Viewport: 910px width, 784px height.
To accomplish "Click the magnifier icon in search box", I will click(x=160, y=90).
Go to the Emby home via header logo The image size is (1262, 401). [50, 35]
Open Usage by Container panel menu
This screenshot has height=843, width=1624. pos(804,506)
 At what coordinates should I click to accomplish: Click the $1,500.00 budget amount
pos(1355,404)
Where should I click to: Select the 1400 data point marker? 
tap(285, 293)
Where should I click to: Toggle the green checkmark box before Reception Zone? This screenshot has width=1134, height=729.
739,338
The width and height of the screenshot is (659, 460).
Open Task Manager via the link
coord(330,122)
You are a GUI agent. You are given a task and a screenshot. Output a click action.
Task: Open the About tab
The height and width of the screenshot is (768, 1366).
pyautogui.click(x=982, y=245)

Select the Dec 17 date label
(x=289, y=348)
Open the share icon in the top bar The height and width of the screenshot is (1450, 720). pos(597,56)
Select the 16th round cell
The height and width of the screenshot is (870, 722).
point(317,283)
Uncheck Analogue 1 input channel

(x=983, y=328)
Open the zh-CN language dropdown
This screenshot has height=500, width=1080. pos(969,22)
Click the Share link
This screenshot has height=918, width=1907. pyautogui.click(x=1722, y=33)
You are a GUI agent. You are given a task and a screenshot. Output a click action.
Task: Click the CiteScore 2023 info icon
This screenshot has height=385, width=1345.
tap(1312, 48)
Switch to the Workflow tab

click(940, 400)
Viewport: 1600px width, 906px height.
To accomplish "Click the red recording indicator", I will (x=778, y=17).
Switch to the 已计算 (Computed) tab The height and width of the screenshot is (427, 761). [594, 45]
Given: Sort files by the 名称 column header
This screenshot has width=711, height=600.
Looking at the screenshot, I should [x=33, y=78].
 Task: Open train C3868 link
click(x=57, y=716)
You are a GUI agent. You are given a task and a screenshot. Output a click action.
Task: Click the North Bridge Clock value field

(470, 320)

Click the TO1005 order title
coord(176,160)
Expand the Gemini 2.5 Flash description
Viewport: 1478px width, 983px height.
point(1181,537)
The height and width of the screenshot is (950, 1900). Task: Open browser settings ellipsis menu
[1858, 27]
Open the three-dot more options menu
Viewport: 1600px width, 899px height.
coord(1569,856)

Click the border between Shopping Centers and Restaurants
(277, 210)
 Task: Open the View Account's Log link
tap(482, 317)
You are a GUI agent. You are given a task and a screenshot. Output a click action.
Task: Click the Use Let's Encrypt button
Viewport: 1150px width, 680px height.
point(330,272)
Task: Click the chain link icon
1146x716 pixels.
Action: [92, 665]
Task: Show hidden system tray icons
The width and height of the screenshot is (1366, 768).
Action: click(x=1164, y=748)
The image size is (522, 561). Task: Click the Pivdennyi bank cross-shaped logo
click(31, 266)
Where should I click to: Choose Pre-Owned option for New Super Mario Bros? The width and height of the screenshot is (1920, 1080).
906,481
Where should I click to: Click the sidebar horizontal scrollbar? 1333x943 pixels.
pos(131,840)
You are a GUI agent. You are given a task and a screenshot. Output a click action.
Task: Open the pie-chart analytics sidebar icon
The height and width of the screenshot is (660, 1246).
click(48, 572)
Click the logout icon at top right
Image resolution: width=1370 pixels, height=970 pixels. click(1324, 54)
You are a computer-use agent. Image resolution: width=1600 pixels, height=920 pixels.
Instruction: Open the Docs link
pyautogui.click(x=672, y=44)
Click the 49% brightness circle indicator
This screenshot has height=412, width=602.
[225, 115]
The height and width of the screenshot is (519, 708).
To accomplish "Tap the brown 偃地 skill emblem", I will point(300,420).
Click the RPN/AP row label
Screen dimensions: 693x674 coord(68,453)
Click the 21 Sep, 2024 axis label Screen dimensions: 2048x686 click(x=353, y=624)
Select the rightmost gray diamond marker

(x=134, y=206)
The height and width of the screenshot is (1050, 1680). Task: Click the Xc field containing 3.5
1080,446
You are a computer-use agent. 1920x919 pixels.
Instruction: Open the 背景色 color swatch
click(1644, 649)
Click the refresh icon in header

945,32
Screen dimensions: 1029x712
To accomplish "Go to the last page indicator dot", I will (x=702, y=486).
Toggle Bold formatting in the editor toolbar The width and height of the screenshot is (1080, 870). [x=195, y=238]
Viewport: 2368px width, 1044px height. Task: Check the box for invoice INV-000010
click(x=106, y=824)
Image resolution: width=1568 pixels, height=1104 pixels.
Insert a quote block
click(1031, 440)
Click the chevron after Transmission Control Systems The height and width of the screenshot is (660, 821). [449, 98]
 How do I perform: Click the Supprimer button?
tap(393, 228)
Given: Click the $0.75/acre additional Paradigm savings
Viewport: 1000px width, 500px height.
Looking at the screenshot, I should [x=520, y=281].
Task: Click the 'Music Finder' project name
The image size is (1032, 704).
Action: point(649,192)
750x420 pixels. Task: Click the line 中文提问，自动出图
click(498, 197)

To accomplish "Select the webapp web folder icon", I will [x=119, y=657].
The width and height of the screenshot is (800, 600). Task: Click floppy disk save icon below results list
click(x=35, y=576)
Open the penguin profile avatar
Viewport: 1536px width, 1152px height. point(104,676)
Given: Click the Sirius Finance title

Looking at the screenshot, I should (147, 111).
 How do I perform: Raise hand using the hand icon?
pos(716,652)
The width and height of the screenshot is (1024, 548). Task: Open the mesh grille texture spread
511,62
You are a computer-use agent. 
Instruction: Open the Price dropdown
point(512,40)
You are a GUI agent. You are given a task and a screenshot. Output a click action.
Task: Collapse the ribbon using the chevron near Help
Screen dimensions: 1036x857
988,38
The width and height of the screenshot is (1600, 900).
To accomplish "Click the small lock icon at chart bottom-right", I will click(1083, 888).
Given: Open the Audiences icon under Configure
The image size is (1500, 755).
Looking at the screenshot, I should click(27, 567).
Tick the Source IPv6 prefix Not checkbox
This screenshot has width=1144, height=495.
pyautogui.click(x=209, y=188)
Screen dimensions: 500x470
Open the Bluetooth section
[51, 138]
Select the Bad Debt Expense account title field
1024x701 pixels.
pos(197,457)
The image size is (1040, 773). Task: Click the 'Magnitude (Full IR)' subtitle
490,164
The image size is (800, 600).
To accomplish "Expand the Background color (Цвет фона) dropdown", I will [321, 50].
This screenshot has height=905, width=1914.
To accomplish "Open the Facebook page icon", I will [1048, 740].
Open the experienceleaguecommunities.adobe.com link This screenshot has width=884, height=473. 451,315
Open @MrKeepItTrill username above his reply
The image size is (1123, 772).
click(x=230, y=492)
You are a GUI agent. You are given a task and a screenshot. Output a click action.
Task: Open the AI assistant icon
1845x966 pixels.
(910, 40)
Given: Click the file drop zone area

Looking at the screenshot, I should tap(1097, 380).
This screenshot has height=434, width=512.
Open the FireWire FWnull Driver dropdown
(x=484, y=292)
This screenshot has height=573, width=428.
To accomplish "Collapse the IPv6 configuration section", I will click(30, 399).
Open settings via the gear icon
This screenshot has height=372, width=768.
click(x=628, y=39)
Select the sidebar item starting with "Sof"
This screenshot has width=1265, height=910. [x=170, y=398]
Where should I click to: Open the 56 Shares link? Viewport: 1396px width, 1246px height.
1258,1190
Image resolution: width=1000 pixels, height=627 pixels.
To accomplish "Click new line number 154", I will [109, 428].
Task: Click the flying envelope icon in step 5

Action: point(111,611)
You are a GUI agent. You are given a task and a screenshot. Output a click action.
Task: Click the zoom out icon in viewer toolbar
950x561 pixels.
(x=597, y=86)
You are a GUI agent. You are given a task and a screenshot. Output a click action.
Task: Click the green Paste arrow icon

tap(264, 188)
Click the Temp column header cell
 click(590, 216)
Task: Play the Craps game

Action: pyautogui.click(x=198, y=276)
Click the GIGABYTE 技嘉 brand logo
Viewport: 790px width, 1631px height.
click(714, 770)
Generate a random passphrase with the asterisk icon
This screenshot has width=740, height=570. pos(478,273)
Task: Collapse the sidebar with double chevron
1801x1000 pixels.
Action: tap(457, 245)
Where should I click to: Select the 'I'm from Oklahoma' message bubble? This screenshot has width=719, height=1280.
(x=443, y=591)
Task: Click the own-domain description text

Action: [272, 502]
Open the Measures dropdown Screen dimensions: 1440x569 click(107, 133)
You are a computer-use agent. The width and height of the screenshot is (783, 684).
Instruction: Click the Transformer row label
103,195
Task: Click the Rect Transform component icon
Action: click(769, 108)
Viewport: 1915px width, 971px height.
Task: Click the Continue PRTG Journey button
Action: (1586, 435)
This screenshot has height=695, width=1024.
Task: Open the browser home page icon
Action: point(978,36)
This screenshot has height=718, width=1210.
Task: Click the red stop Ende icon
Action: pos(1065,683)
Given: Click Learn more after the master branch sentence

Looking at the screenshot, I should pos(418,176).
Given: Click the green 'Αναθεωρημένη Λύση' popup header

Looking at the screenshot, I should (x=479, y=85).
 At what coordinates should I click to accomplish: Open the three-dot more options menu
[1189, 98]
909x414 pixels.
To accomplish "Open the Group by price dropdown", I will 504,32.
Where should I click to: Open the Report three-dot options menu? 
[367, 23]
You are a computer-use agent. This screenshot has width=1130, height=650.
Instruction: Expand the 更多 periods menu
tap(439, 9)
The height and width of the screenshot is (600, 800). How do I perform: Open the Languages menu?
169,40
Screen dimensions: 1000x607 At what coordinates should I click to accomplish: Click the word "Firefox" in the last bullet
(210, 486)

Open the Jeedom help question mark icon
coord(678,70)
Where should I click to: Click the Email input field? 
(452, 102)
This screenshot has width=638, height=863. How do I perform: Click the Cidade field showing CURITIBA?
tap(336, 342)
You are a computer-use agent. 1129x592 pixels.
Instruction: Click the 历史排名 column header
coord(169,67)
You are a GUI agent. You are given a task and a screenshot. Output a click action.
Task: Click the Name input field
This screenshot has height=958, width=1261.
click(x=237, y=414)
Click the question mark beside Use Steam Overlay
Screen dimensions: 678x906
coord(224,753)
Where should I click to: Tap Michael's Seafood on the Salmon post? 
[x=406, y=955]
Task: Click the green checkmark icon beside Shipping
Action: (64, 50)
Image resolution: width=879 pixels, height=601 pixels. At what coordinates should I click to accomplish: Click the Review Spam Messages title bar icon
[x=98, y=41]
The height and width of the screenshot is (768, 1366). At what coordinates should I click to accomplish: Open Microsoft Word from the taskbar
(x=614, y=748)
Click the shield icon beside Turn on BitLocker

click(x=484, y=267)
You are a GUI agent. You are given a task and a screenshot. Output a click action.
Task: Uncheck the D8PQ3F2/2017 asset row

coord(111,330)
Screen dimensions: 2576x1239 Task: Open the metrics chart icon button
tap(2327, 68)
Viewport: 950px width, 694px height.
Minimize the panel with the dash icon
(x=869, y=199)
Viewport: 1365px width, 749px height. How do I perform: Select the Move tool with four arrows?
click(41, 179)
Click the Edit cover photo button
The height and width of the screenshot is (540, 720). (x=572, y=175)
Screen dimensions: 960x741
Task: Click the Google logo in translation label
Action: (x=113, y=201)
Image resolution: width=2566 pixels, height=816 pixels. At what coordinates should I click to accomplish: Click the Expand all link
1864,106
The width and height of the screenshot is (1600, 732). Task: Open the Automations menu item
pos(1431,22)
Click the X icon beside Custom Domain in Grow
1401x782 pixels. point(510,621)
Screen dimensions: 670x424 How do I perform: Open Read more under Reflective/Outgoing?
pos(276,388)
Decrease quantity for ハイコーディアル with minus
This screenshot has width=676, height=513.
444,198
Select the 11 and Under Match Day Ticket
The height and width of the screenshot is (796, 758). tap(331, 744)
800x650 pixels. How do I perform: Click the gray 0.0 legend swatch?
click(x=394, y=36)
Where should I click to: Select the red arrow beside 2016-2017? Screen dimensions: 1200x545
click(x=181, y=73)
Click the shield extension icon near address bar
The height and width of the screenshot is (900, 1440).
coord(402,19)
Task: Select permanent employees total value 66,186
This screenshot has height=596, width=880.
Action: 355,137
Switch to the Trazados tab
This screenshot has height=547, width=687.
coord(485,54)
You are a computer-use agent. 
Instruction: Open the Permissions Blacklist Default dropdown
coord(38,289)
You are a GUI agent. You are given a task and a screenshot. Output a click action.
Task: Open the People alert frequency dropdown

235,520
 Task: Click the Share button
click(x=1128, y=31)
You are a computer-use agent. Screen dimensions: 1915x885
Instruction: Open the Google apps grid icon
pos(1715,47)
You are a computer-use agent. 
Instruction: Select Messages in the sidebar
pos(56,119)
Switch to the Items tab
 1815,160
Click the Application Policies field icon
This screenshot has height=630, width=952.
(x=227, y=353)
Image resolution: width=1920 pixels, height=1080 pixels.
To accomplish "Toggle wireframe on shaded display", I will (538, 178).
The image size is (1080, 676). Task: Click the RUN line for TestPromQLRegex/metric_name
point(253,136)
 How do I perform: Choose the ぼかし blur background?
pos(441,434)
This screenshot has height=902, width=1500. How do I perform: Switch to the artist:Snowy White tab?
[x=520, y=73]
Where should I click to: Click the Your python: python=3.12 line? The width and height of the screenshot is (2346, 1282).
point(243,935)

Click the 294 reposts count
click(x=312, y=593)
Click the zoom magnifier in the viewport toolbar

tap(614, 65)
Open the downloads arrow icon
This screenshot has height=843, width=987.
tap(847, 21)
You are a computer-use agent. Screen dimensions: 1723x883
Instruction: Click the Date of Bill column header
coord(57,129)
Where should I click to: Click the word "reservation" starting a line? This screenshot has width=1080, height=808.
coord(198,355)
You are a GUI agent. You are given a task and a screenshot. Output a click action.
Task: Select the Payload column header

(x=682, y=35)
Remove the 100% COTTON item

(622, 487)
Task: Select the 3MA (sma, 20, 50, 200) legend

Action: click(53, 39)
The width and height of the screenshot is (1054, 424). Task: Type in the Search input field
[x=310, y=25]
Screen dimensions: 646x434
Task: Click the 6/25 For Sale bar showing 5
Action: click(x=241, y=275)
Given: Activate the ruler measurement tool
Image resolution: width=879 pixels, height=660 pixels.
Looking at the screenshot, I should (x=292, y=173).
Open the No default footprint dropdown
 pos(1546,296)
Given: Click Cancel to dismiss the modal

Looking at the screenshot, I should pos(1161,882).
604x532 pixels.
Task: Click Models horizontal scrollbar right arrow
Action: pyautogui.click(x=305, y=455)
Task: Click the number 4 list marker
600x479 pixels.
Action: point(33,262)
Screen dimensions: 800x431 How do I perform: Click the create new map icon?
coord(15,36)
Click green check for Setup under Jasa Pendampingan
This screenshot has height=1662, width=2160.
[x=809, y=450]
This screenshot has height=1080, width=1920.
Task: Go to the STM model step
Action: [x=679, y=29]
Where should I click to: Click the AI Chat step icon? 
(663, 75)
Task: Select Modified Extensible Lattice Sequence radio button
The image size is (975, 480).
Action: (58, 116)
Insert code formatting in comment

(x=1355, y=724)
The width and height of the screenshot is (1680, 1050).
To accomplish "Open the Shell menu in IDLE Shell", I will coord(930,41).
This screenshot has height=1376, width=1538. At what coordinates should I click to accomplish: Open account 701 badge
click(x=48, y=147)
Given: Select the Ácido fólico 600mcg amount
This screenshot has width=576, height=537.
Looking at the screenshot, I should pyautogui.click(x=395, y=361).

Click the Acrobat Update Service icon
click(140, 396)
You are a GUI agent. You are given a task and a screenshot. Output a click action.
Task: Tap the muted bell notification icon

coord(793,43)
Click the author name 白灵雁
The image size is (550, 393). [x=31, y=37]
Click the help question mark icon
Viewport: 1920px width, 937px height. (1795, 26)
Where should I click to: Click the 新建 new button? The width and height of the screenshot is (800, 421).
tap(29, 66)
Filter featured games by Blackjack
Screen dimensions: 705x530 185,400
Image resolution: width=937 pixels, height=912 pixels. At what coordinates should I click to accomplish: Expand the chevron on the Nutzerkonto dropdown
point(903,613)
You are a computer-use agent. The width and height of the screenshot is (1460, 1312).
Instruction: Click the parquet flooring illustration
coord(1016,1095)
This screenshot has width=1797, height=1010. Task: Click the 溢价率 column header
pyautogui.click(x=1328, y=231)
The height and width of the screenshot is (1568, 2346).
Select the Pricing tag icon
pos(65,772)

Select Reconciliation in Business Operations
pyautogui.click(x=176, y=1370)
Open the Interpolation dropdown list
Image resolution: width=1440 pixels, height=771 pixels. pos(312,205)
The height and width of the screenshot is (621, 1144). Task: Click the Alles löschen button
======
PROBLEM REQUIREMENTS -> Before answering, count every line of the records that contains "Collapse"; the answer is that number and nothing more.

RESPONSE TO THE TASK -> 3